(I am posting here an article I wrote for Nation Review in June 1978. At that time there were 13 million refugees worldwide. The figure today is 22.5 million, although 65.6 million are officially "displaced")
How much idealism can you stand
in one week? The story surrounding Austcare’s “boat people” mural outside Sydney’s T&G building
is saturated by idealism, personified in the three people most closely
associated with it.
Austcare’s original press
release in April said it was looking for an artist to paint a mural which would
draw attention to the plight of the world’s 13 million refugees – and
Austcare’s 28 May doorknock appeal.
It also said “Austcare is happy
to do anything it can to popularise in Sydney
the big public mural – a la Mexico
city – and in this way bring art to the people and the
people to art”.
Very strange. An additional two
pages proclaimed: “Austcare seeks brilliant muralist”. This quest was “inspired
by Diego de Rivera, Orozco and the other famous socially committed muralists of
Mexico city”.
The artist would be free to choose his own subject within the given theme, but
the final painting could be “one of terror, outrage or despair…an explosion of
hopeful joy or as blissfully tranquil and irrelevantly relevant as a Miro…on
the other hand something with the gut response of Picasso’s Guernica will also be welcome”.
Not your average advance PR for
a doorknock appeal.
The man behind the rhetoric was
Leo Kelly. I caught him on his way to batik class which he attends every
Tuesday evening. Kelly writes poetry, is modest about it but amused and pleased
that “hippy friends” of his in Melbourne
have recently published some of his poems.
It was his idea to use a mural
as a publicity event (this is the second he has organised for Austcare) because
he does believe in bringing art to
the people and the people to art. And he is
inspired by de Rivera and the socially committed muralists of Mexico city. Any suggestion that the
boatloads of refugees coming to our shores may be carrying bourgeois capitalist
exploiters on the run saddens him. He believes simply that most refugees are
desperate and deserving and that our policy must cater for them regardless of a
few possible undesirables.
Enter the sought-for “brilliant
muralist” – Gary Shead, chosen by Kelly from among two dozen interested
artists.
Shead’s dealer, Clive Evatt,
describes him as the last of the bohemians, which is a bit exaggerated.
Shead, who doesn’t really need
to make a living from his painting, has risked his popularity several times in
his career by changing styles. He began with dark toned surrealism (he still
believes that Dali is the greatest artist and “the only man who can lead us out
of the mess that Picasso got us into”). His style now is realistic and
romantic. He is one of a group known as the New Romantics, reactionaries
against all that is sterile, nihilistic and impersonal in modern art.
“Are you interested in the
artistic process?” he asked, talking of the mural. “I thought of ships because
they are a traditional image of freedom. Then I linked that with the boat
people.”
Eureka! As an idealist Shead is perhaps more
quirky than most, but he still qualifies. He painted the mural for very little
money. He makes no secret of loving publicity, but the 1220cmx366cm (40ftx12ft)

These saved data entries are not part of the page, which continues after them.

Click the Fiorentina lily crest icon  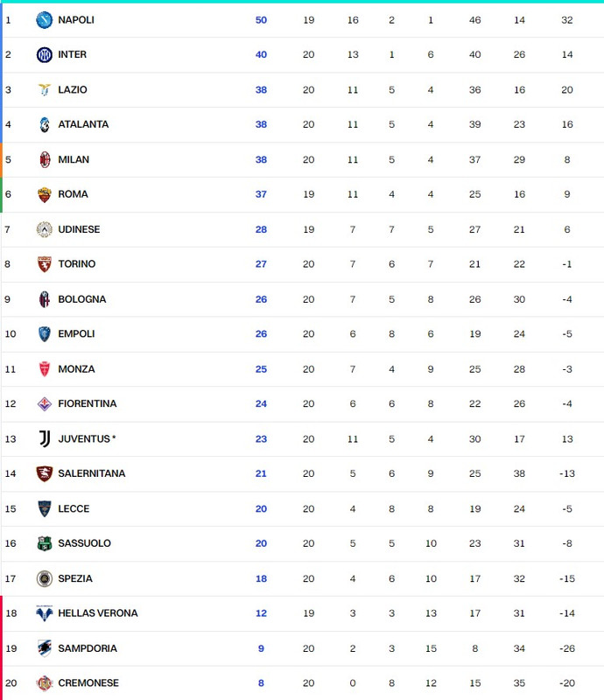click(45, 403)
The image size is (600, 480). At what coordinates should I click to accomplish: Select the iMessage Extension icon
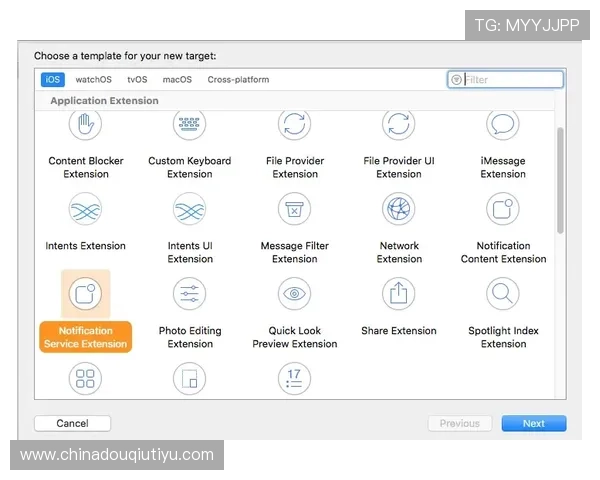(503, 125)
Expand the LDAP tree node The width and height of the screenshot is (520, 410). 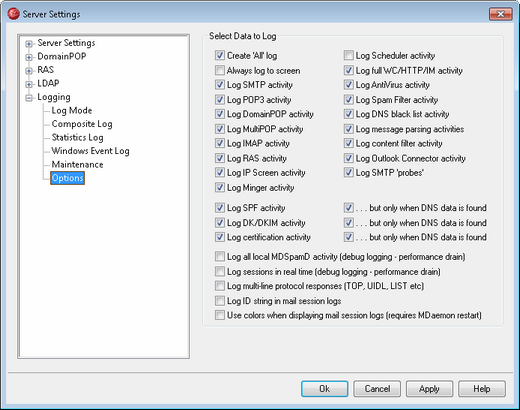click(x=29, y=84)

mural will become his property when it is removed from its present site and if
he can sell it he will give part of the money to Austcare.
Enter the dancer.
Last week, before the official
26 May unveiling of the mural, a dancer named Richard Boulez arrived in Sydney from Melbourne.
He immediately began making telephone calls around town to tell people that he
had read about the mural, felt that he had
to dance in front of it and “hopped on the first plane”.
Another alert self advertiser
on the hustle? No.
Boulez is a qualified teacher
and social worker. He studied hard for these degrees (“I put up with five years
of nonsense”) so that people would take him seriously. His real interests were
mime and dance, and for the past two years he has been using these as methods
of therapy in teaching deaf and psychotic children.
His spontaneous attraction to
the mural was emotional, but he soon had rationalisations ready when asked to
give a talk and a performance for art students at Alexander Mackie college.
“Men and women will always
cross the ocean in search of a better life,” he said. “Look at the population
of Australia.”
Gary Shead welcomed Boulez to
share his windy footpath.
When Leo Kelly heard about this
he rushed down to see the performance and decided that Boulez was just what he
needed to liven up the official ceremony. “I have to think of these things, to
give the TV crews something to shoot,” said Kelly, with some regret for the
practical necessity involved but mostly with obvious pleasure at having Boulez
join in on the event.
So the thin, whitefaced dancer
danced the anguish of refugees everywhere in front of Shead’s mural, a water
level view of ships approaching shore preceded by gulls and splashes of foam,
while Leo Kelly bantered tolerantly with two drunks in the crowd.
Kelly will certainly organise
another mural for humanity next year.
Shead will go back to being a
New Romantic in rebellion against the sterile and nihilistic.
Boulez is already in the Northern Territory
teaching deaf black children.
As I said in the beginning –
how much idealism can you stand in one week?